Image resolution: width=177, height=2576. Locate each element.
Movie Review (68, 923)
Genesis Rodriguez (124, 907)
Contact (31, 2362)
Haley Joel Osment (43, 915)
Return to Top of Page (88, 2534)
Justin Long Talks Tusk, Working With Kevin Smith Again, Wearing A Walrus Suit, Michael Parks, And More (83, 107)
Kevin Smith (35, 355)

---

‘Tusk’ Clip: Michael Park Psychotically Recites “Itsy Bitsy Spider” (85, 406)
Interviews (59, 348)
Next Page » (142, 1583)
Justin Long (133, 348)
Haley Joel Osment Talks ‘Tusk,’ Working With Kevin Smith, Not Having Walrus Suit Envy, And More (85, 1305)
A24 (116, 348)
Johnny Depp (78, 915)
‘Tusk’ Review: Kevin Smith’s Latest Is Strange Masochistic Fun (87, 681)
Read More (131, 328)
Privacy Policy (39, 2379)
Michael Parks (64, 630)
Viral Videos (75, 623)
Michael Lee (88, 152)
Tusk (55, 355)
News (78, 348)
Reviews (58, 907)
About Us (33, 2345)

## TASK DETAILS
Please, from the material above, copy only the lines from the line with "Viral Videos (75, 623)" up to and including the line with "About Us (33, 2345)", exactly as written.

## RESPONSE TO THIS EXERCISE
Viral Videos (75, 623)
Michael Lee (88, 152)
Tusk (55, 355)
News (78, 348)
Reviews (58, 907)
About Us (33, 2345)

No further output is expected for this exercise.